2.3. Conventional Multiuser Transmission Schemes

2.3.1. CDMA

The objective of CDMA is to break up a finite transmission spectrum so that multiple users can access it at the same time. To accomplish time multiplexing, a code, chosen in a set of mutually orthogonal spreading codes, is assigned to each user [21]. For the i-th user, the transmitted waveform is expressed by:

$$g_i\left(t\right)=c_i\left(t\right)=\sum _{l=0}^{N_{SF}-1}{c}_{i,l}\varphi (t-l{T}_c),$$

(8)

where $[c_{i,1},c_{i,2},\dots ,c_{i,N_{SF}}]$ is the spreading code of length $N_{SF}$, $T_c$ is the chip duration, $N_{SF}$ is the spreading factor, and $\varphi \left(t\right)$ is the pulse-shaping filter chosen as a Square Root Raised Cosine (SRRC) filter [20]. Since we are in an uplink scenario, the CDMA system is asynchronous, and spreading codes are chosen as Pseudo-Noise (PN) sequences generated pseudo-randomly such that their autocorrelation functions tend to Dirac functions as $N_{SF}$ grows, the mutual cross-correlation tends to zero.
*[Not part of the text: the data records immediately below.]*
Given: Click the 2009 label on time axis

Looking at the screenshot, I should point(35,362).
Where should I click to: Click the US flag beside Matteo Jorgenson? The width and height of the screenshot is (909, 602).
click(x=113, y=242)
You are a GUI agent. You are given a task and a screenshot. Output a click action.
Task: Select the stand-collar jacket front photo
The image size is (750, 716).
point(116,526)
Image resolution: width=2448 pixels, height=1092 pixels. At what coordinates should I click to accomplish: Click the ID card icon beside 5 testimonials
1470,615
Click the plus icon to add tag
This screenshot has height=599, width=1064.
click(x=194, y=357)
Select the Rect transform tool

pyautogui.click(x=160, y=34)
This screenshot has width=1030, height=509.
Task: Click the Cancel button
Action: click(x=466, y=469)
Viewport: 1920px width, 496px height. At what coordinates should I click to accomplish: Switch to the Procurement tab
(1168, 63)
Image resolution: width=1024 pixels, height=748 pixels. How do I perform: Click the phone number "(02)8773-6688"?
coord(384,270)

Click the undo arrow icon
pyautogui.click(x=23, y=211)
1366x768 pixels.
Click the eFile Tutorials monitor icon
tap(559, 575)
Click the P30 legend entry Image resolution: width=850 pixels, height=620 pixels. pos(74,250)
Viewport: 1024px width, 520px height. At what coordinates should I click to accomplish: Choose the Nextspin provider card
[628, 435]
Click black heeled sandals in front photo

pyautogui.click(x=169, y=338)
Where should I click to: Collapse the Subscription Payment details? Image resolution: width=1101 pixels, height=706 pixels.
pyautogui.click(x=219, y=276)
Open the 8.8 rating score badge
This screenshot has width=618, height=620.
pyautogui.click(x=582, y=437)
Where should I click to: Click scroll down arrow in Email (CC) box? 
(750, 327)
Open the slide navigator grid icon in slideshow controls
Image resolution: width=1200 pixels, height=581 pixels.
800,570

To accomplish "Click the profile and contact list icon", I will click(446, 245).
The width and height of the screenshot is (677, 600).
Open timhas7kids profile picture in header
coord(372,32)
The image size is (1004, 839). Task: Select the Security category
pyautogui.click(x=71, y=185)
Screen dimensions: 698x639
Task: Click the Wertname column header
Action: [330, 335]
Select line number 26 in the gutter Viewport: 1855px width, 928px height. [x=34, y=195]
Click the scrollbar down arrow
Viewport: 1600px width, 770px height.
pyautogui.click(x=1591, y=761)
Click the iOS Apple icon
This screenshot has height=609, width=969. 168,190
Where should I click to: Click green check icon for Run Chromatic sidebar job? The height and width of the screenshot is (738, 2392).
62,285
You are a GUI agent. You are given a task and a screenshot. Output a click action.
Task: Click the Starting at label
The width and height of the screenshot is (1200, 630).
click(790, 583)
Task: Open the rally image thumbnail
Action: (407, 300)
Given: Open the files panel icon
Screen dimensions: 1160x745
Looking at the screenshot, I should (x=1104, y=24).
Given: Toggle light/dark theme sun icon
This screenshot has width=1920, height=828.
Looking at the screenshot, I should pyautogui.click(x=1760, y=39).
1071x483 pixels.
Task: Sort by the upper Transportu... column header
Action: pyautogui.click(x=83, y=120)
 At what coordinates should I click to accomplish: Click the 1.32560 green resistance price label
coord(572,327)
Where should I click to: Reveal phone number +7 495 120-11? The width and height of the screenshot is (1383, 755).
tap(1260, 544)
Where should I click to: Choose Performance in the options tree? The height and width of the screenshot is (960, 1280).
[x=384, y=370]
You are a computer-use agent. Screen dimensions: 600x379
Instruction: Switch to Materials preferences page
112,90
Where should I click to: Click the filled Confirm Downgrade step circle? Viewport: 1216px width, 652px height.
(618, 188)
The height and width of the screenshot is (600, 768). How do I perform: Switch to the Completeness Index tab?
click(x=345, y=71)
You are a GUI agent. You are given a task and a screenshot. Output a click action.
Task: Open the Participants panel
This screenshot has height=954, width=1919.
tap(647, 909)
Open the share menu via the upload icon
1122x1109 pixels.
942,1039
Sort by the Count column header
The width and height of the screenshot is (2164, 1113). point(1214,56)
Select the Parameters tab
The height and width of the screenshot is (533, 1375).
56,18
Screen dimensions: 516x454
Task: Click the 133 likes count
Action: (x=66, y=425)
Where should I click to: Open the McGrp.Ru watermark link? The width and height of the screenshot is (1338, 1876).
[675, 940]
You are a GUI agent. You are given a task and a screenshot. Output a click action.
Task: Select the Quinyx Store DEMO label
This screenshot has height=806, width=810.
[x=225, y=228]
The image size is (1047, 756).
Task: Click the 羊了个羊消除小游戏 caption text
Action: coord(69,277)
At the receiver side, if $T_s>{\tau }_{max}$, where ${\tau }_{max}$ denotes the Root Mean Square (RMS) channel delay spread, and if the communication channel is constant over a symbol duration $T_s$, the autocorrelation properties and quasi-orthogonality between users of PN codes lead the term ${\eta }_{i,k}$ in (7) to become negligible compared to ${\gamma }_{i,k}$, and thus allow each user to be decoded separately [20].

2.3.2. TDMA

In a TDMA approach, the users are time-multiplexed, as depicted in Figure 1. The time slot assigned to one user is made of a frame slot of $N_s{T}_s$ seconds, followed by a guard interval of duration $T_g$ so as to absorb multiuser interference. In order to deal with the frequency selectivity of the UWA channel, Direct Sequence Spread Spectrum (DSSS) signaling, with the same modulation parameters as CDMA, is chosen for each user such that the TDMA and CDMA approaches are equivalent in the single user scenario. The baseband received signal and the decoding process are given by particularizing (2) and (8) respectively with $N_u=1$. One can note that a more spectrally efficient transmission scheme could be chosen for TDMA (see [22], for example) but at the price of higher complexity at the receiver side. Moreover, a higher spectral efficiency signaling scheme would make the comparison with CDMA difficult, especially in the single-user case.

3. MU-CSS Scheme

3.1. Generalities

Through the use of frequency-swept signals, which are resilient to the detrimental effects of the UWA channel, the CSS modulation technique offers robust performance with a very simple matched filtering-based decoder that makes such a communication scheme particularly well adapted to the UWA communication channel [23,24]. In the CSS system, a broad spectrum is occupied to modulate the information in order to achieve high processing gain and multipath resolution to the detriment of the spectral efficiency. In the following, we construct three multiuser schemes based on CSS signaling and, more precisely, on a Hyperbolically Frequency-Modulated (HFM) signal given by:

$$x\left(t\right)=\left\{\begin{array}{cc}\cos (-2\pi (k\log (1-\frac{t}{t_0})+\frac{f_l+f_h}{2}))\hfill & \mathrm{if}\frac{-T_s}{2}\le t\le \frac{T_s}{2}\hfill \\ 0\hfill & \mathrm{otherwise},\hfill \end{array}\right.$$

(9)

where $t_0=\frac{T_s(f_h+f_l)}{2(f_h-f_l)}$, $k=\frac{T_s{f}_l{f}_h}{f_h-f_l}$, $f_l\le f_h$, and $T_s$ is the duration of the HFM signal, whose instantaneous frequency is provided in Figure 2, with $f_h=B/2$ and $f_l=-B/2$, where $B=4$ kHz and $T_s=7.75$, $15.75$, and $31.75$ ms.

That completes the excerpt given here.